France opens formal inquiry into awarding of 2022 World Cup to Qatar

Allegations of bribery and corruption under new phase of investigation

SAINT PETERSBURG, RUSSIA - JULY 25:  FIFA President Joseph S. Blatter and UEFA President Michel Platini look on during the Team Seminar ahead of the Preliminary Draw of the 2018 FIFA World Cup at the Corinthia Hotel on July 25, 2015 in Saint Petersburg, Russia.  (Photo by Shaun Botterill/Getty Images)

A formal judicial inquiry has been opened in France into the awarding of the 2022 World Cup to Qatar.

It follows three years of preliminary investigations by French authorities over whether a private dinner between leading officials and Qatari bid backers influenced the bidding process.

The World Cup 2022 vote was held nine days after the dinner at the Elysee Palace, hosted by then French president Nicolas Sarkozy, and included Qatar’s then crown prince Sheikh Tamim Bin Hamad al Thani, now the Emir as the country undertakes preparations for the tournament.

Former Uefa boss Michel Platini has been accused of switching his vote in favour of the Qatar bid following the meal where it is alleged potential lucrative trade deals between France and the country were discussed.

The former French footballer was interviewed by officials in June. Mr Platini has denied the claims and said that he voted in the interests of football development.

Sepp Blatter, the disgraced former head of Fifa, is currently suspended from football for six years over a an alleged secret $2 million payment to Platini, just months after the award of the tournament.

He has said he is “at the disposal” of officials to discuss it.

On Monday France’s National Public Prosecutor's Office officially opened a judicial inquiry into the vote.

It will look at suspected corruption surrounding the vote, which was held in December 2010.

The result saw Qatar triumph over the long-favoured US 14-8 in a final round of voting.

A month after the ballot, Qatar announced that it had begun testing French Dassault Rafale fighter jets for a fleet upgrade. It later agreed a $7 billion deal to buy 24 of the jets.

Fifa has said it will not be reopening its own investigation.

This is despite the sport’s global governing body publishing allegations of bribery against three people on its website linked to the 2022 World Cup.

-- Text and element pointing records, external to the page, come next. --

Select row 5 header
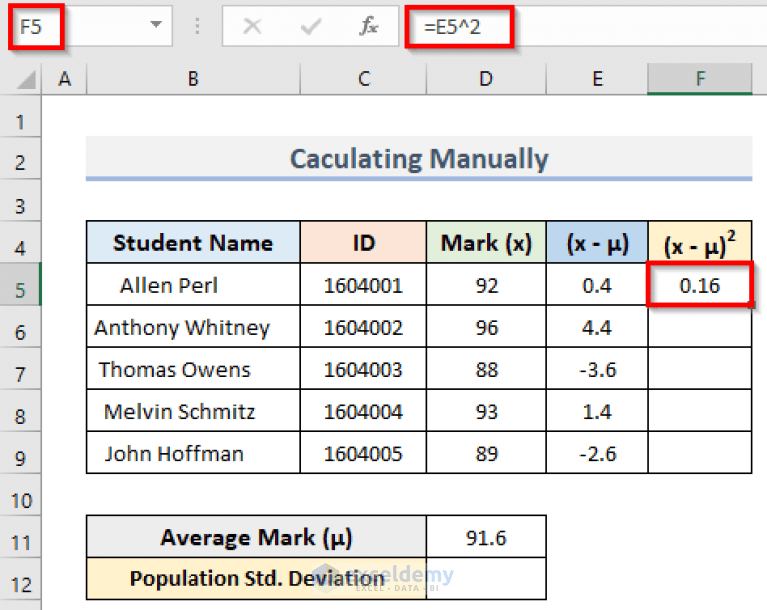Screen dimensions: 767x610 20,285
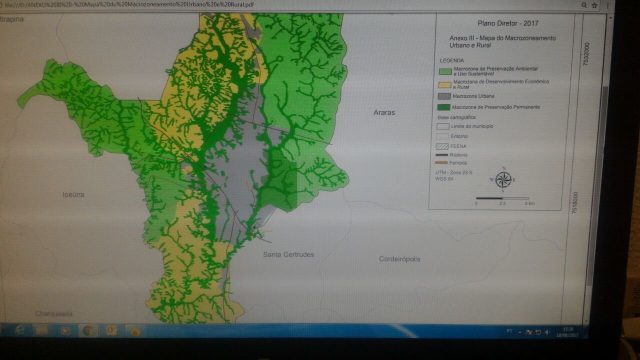The width and height of the screenshot is (640, 360).
Task: Click the Ipeúna label on the map
Action: [x=73, y=195]
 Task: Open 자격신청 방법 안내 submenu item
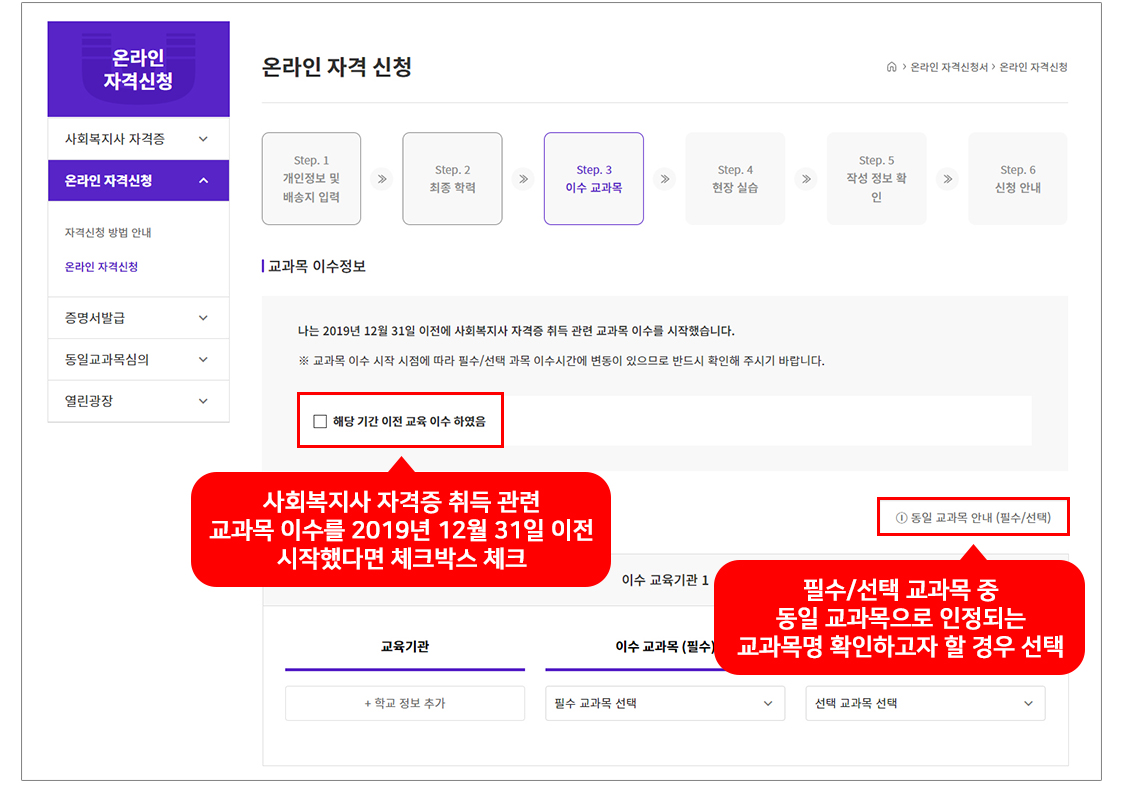click(x=108, y=233)
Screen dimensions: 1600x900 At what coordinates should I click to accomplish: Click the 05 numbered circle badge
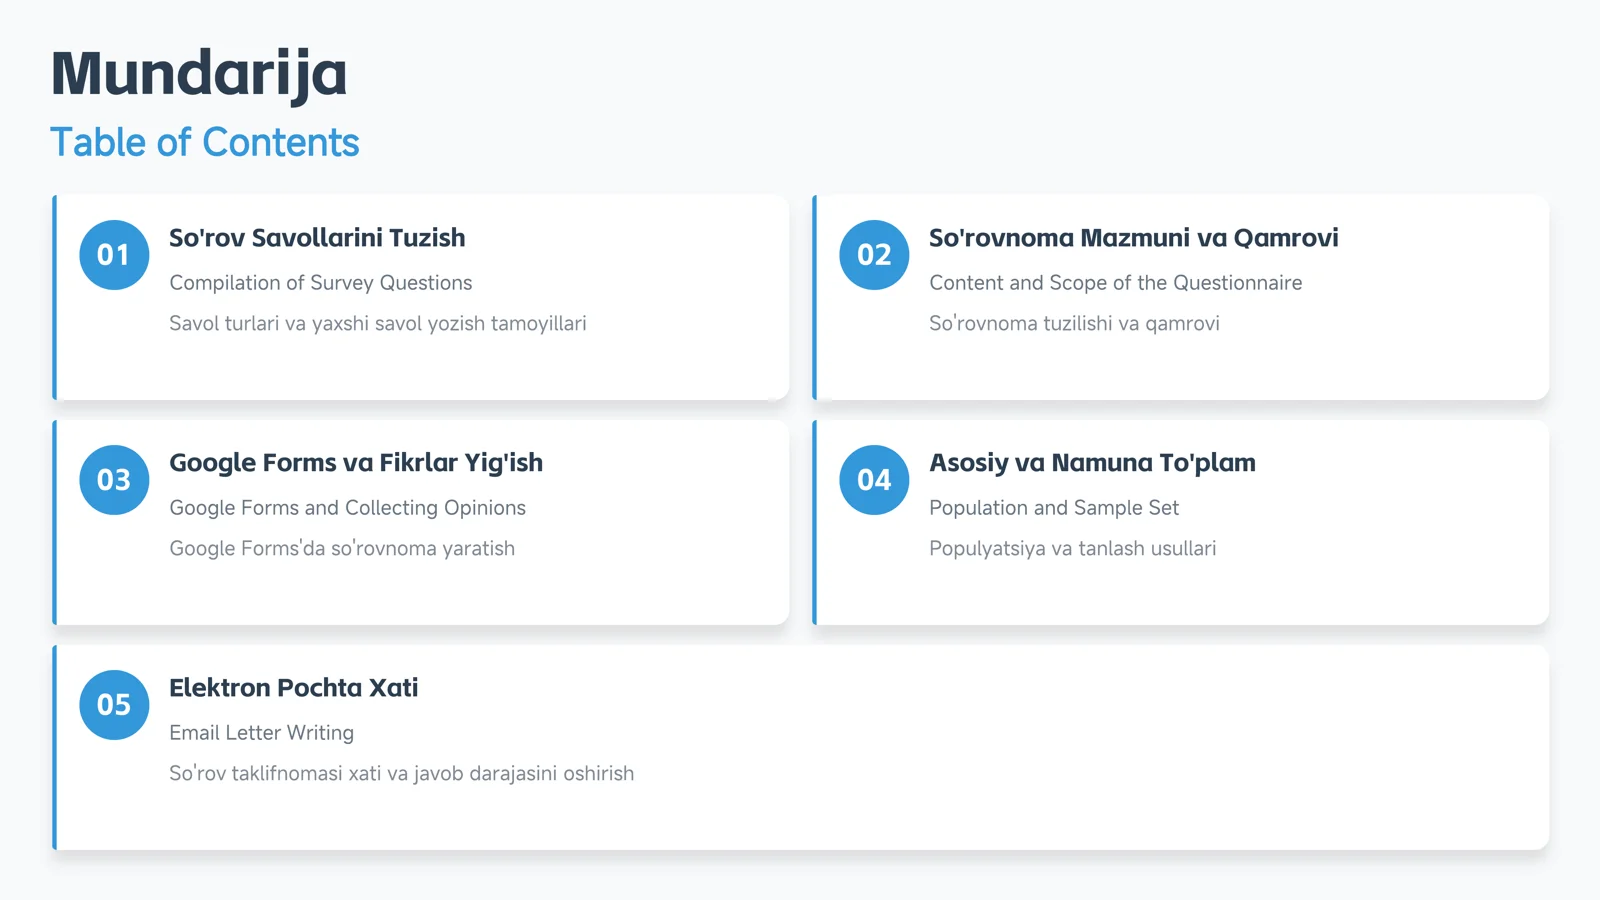(114, 705)
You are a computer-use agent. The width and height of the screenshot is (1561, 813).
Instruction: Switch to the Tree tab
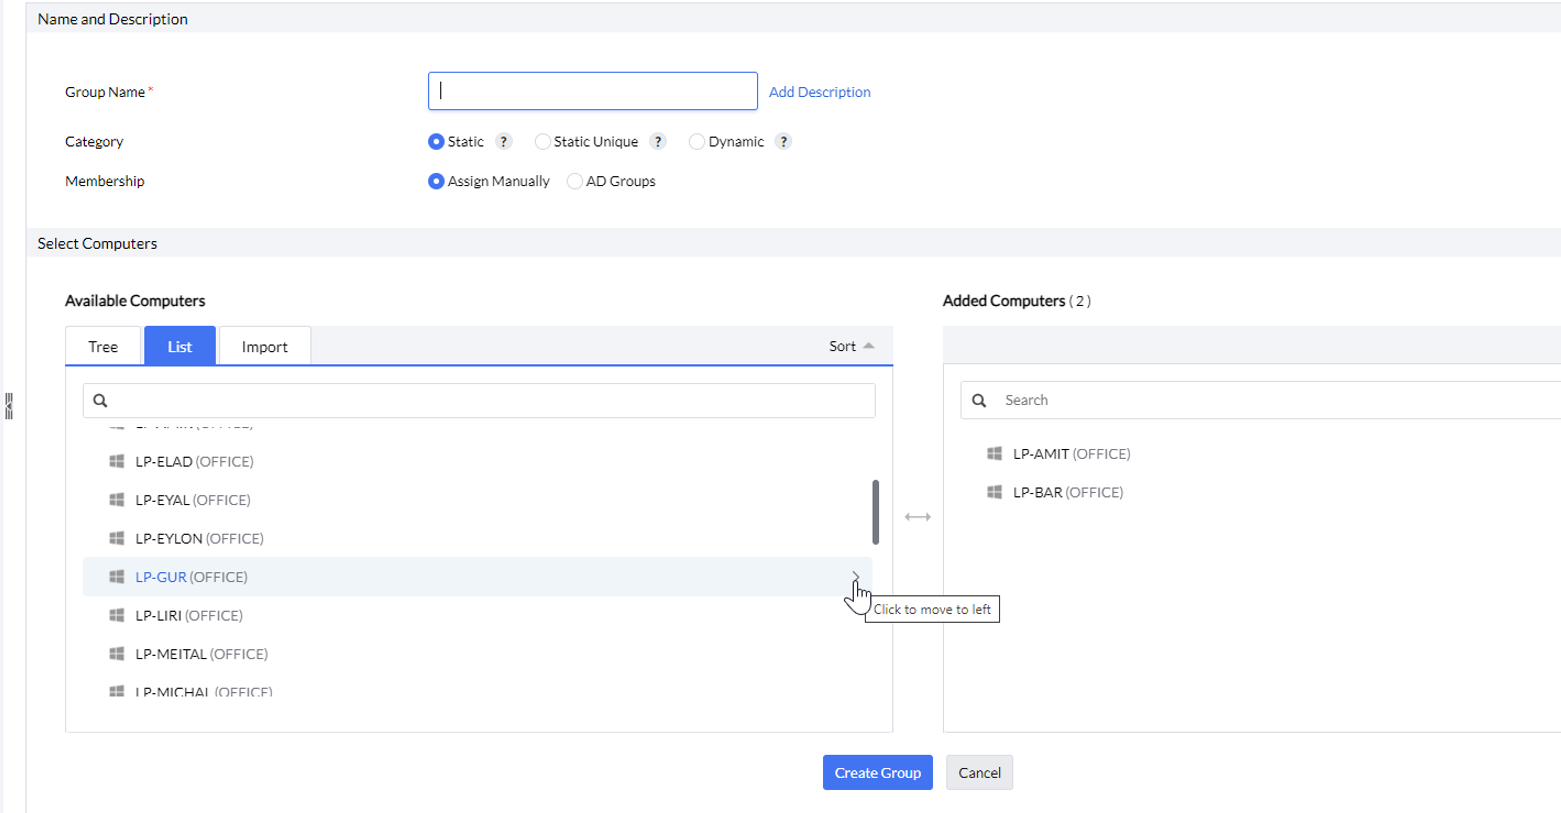pyautogui.click(x=103, y=347)
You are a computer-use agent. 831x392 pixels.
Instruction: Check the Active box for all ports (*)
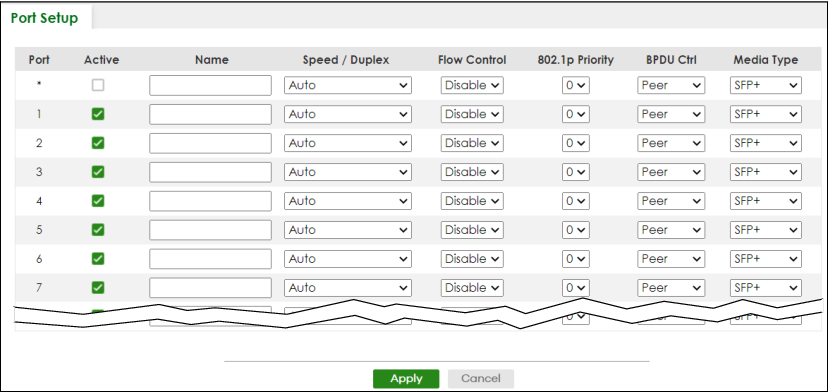point(98,85)
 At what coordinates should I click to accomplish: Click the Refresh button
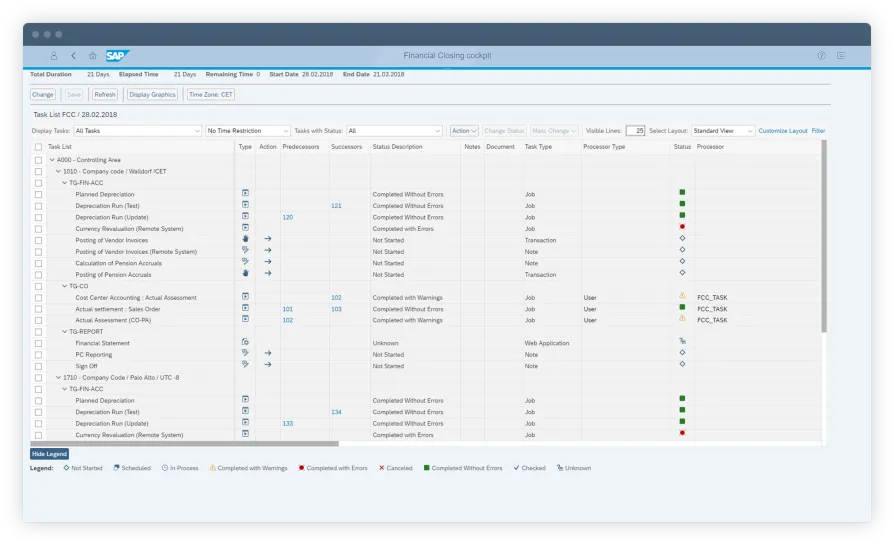104,95
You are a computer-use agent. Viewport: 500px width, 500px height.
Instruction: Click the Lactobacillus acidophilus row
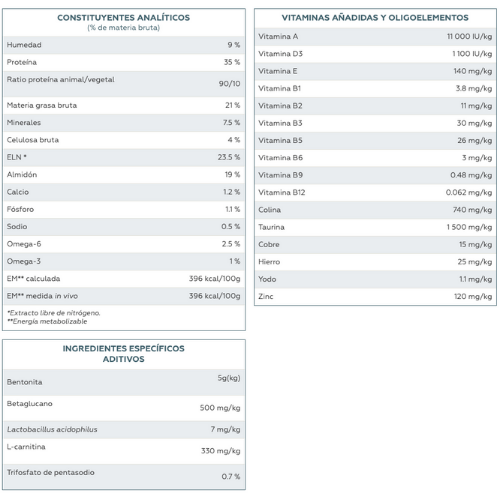click(x=124, y=430)
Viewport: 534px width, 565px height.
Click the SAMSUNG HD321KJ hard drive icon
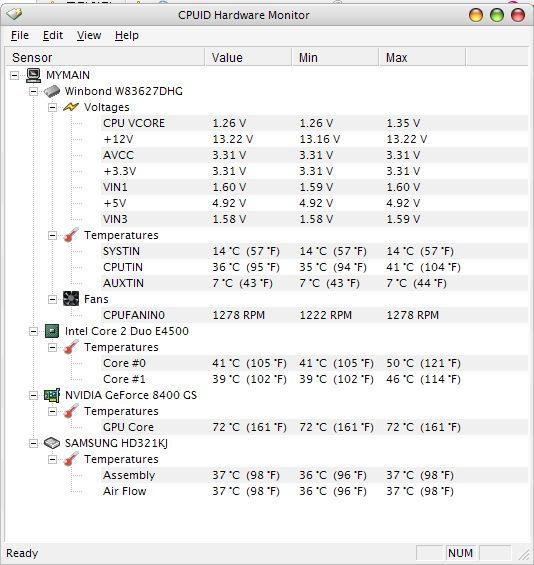52,443
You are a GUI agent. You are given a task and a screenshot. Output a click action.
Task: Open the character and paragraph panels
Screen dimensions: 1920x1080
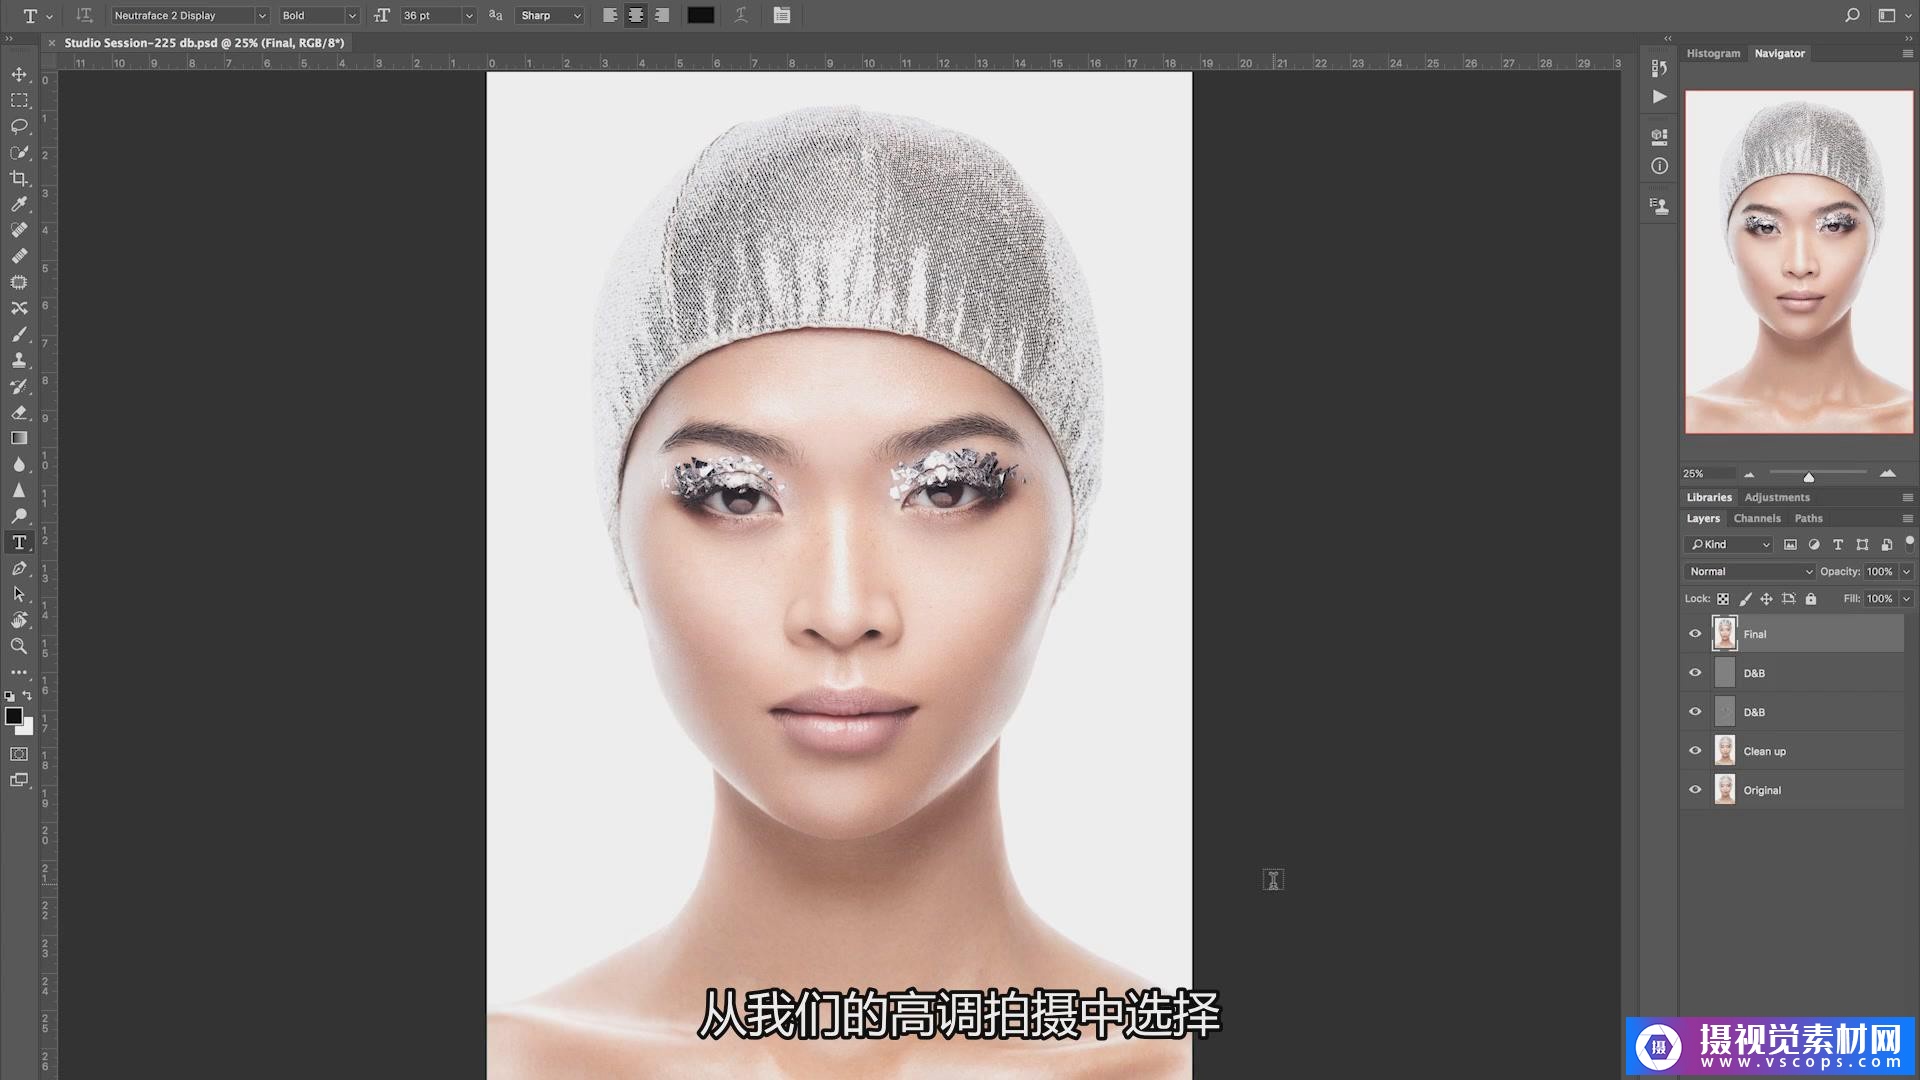[782, 15]
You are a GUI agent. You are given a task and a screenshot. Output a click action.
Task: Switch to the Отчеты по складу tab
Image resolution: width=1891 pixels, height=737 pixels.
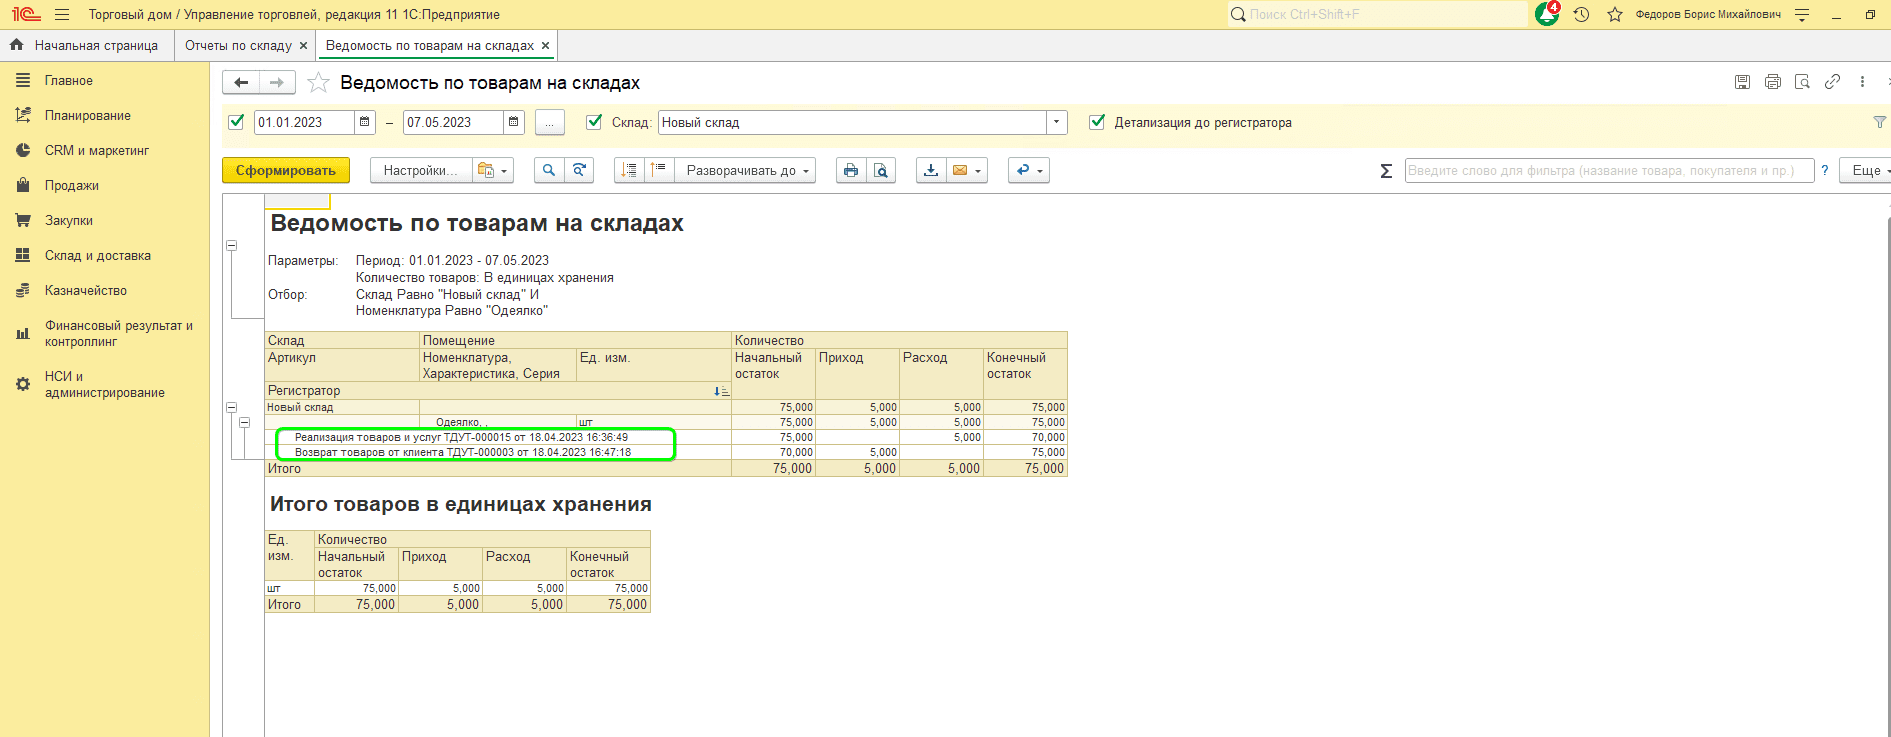(x=238, y=46)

As part of supporting evidence in a disciplinary report posted last month, Fifa published that three former top soccer officials - Brazil’s Ricardo Teixeira, Paraguay’s Nicolas Leoz and Argentina’s Julio Grondona - were allegedly due to receive payments for votes over the selection of Qatar.

It was part of evidence by Fifa's ethic's committee to justify a lifetime ban on Teixeira over taking bribes for TV and marketing deals.